O Bank of America, por sua vez, diz estar “cautelosamente otimista” com relação ao real, citando valuations “atrativos” e expectativa de maior clareza sobre o cenário fiscal no primeiro trimestre de 2021.

“Acreditamos que há espaço para remover algum prêmio de risco no primeiro trimestre de 2021, à medida que o governo dá mais clareza sobre as perspectivas fiscais. Em nosso cenário-base, o teto de gastos permanecerá em vigor ao longo de 2021 e a agenda de reformas avançará, o que seria positivo para o real”, disseram em relatório Gabriel Tenorio e Claudio Irigoyen, que também consideram o risco fiscal o principal motor da desvalorização de 29% da moeda brasileira no ano passado.
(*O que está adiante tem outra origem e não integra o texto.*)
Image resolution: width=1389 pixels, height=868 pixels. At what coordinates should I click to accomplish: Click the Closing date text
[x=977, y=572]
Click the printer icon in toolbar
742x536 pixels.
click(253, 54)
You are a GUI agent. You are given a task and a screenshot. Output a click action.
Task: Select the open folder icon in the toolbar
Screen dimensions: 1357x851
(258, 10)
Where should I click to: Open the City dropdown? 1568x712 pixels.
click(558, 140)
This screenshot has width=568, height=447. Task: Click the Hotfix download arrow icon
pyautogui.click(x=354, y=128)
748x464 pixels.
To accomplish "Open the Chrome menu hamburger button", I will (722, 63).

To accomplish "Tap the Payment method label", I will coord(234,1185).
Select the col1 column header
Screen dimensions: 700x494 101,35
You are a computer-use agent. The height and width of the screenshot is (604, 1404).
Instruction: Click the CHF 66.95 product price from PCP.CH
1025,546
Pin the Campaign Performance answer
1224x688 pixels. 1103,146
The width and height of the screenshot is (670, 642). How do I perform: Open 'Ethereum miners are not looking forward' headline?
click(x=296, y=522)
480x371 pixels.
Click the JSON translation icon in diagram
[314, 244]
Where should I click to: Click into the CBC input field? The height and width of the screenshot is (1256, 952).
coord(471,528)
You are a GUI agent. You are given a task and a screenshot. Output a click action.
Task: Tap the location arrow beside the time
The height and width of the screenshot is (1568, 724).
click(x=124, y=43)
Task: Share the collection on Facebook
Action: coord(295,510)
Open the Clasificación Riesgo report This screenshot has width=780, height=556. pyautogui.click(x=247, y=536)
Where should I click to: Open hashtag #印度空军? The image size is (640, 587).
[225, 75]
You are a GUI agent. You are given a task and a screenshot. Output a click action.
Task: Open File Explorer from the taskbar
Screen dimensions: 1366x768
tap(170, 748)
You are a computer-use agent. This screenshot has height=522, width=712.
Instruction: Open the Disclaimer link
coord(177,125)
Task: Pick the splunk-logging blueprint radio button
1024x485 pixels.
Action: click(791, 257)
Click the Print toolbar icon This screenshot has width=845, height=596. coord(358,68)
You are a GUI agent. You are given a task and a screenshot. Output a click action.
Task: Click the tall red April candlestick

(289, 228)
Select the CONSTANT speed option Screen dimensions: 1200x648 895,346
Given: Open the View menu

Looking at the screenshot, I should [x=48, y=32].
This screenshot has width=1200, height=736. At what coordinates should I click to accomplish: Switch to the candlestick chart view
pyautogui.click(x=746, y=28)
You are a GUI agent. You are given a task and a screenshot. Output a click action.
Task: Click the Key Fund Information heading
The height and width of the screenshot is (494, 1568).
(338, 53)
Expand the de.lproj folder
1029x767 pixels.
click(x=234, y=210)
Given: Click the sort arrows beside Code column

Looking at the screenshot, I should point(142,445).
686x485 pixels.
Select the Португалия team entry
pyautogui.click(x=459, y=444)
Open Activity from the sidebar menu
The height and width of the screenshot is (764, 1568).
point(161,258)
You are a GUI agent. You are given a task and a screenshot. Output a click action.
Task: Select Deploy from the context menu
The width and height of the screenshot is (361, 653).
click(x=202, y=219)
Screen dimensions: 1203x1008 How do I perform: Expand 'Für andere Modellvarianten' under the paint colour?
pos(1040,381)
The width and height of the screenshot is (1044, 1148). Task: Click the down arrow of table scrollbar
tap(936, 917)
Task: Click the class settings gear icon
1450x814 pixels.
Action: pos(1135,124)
Para o BB Investimentos, que prevê o dólar a R$ 5, superada a crise sanitária, a expectativa é de que o país retome as discussões em torno da agenda de consolidação fiscal, o que deve contribuir para a redução das incertezas que pairam sobre a sustentabilidade fiscal do Brasil no longo prazo, o que pode gerar uma pressão de queda para o real. Mas, dado o cenário de juros domésticos mais baixos,  o câmbio tende a se estabilizar em um patamar mais elevado em relação à média dos últimos anos. 

As previsões apontam para um 2021 melhor do que ano que passou. Porém, é preciso considerar os riscos no radar. “[A pandemia] torna difícil modelar o crescimento porque não é o tipo de choque tradicional da economia, é algo que acontece uma vez a cada cem anos. Esse nível de incerteza significa que o leque de crescimento possível para 2021 é bem mais amplo”, na avaliação de Ramos, do Goldman Sachs.

“Estamos operando com um grau de incerteza muito elevado, que se soma à própria incerteza relacionada ao processo legislativo, ao ajuste fiscal e à governabilidade. Será um ano complicado, de grande volatilidade”, aponta o economista.